## What you need to do:
A word-for-word copy of the line containing "About Us (1080, 962)" and every following line to the end of the data below is all the answer should hold.

[Extracted data Boundary: Start]

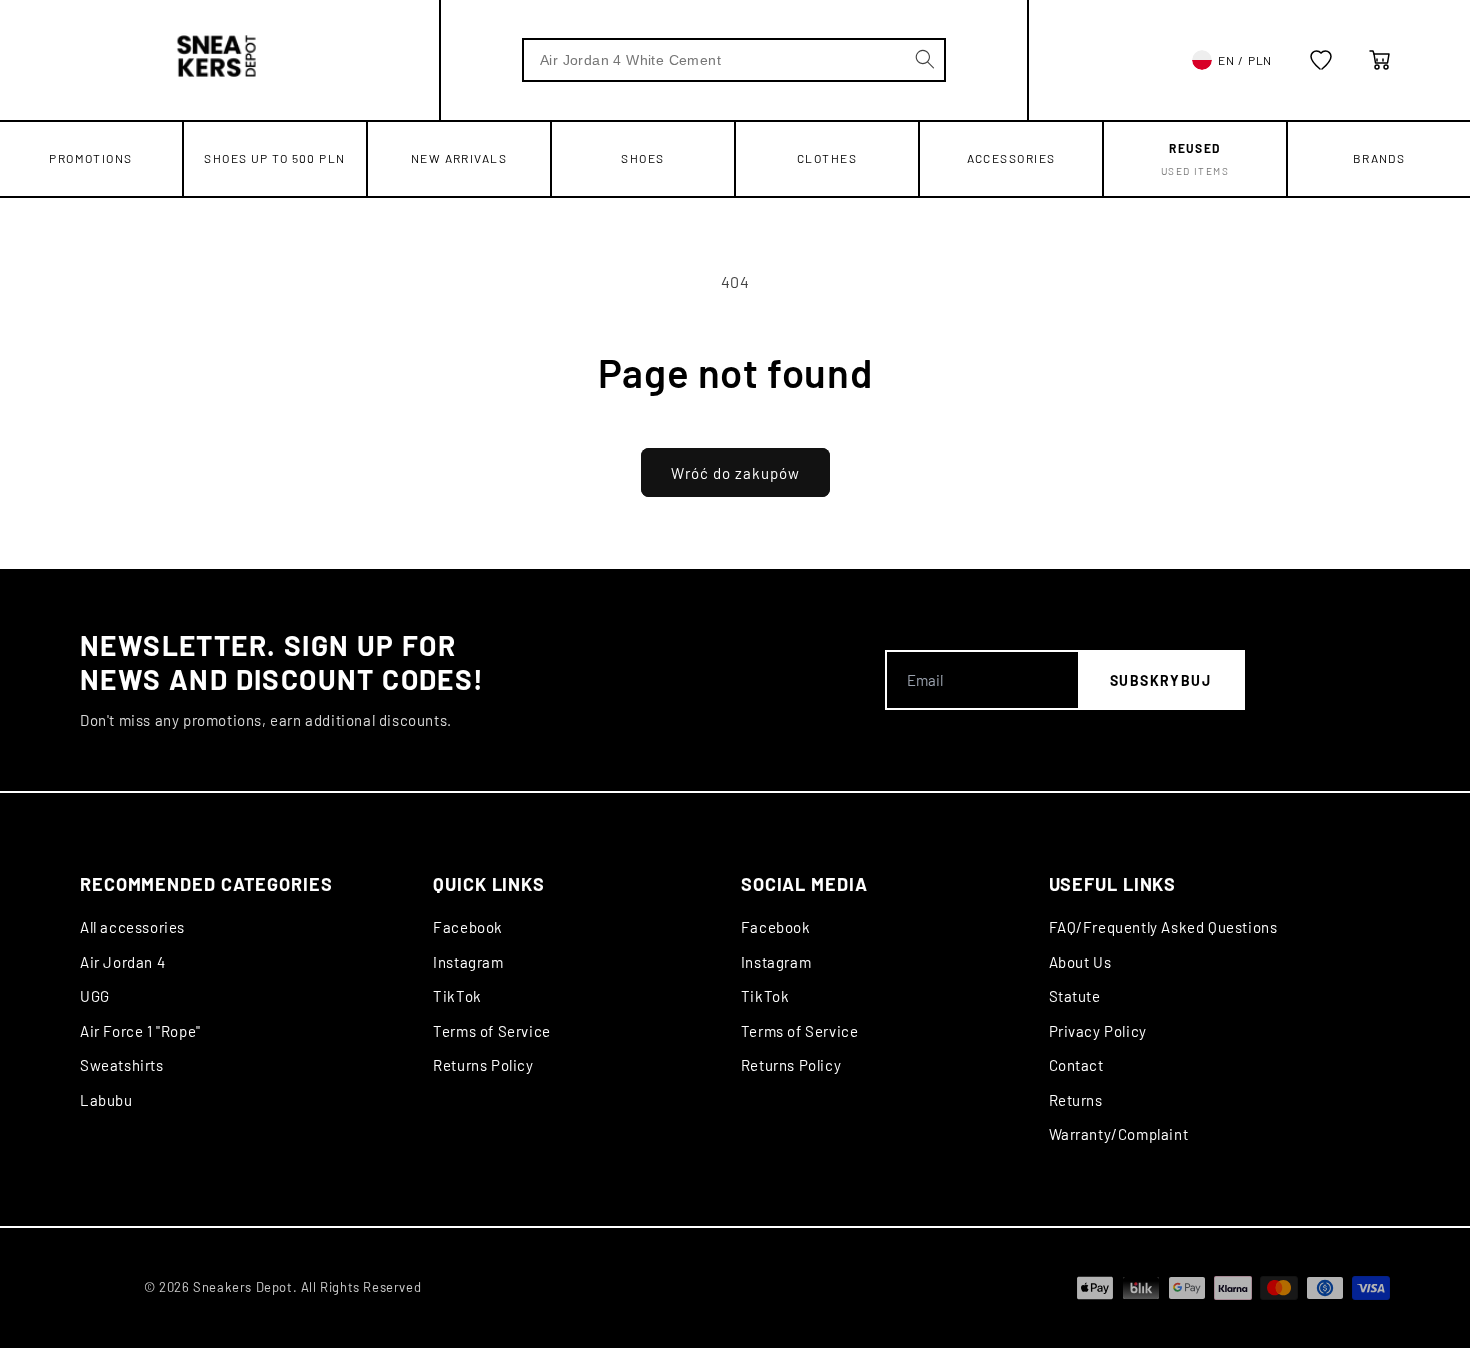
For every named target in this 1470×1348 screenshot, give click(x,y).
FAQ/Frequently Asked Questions (1163, 927)
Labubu (106, 1100)
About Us (1080, 962)
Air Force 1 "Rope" (140, 1031)
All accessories (132, 927)
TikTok (457, 996)
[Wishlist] (1321, 60)
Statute (1075, 996)
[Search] (925, 59)
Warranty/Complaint (1119, 1134)
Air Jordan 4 (122, 962)
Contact (1076, 1065)
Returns (1076, 1100)
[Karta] (1380, 60)
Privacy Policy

[Extracted data Boundary: End]

## Result of the task:
About Us (1080, 962)
Air Force 1 "Rope" (140, 1031)
All accessories (132, 927)
TikTok (457, 996)
[Wishlist] (1321, 60)
Statute (1075, 996)
[Search] (925, 59)
Warranty/Complaint (1119, 1134)
Air Jordan 4 (122, 962)
Contact (1076, 1065)
Returns (1076, 1100)
[Karta] (1380, 60)
Privacy Policy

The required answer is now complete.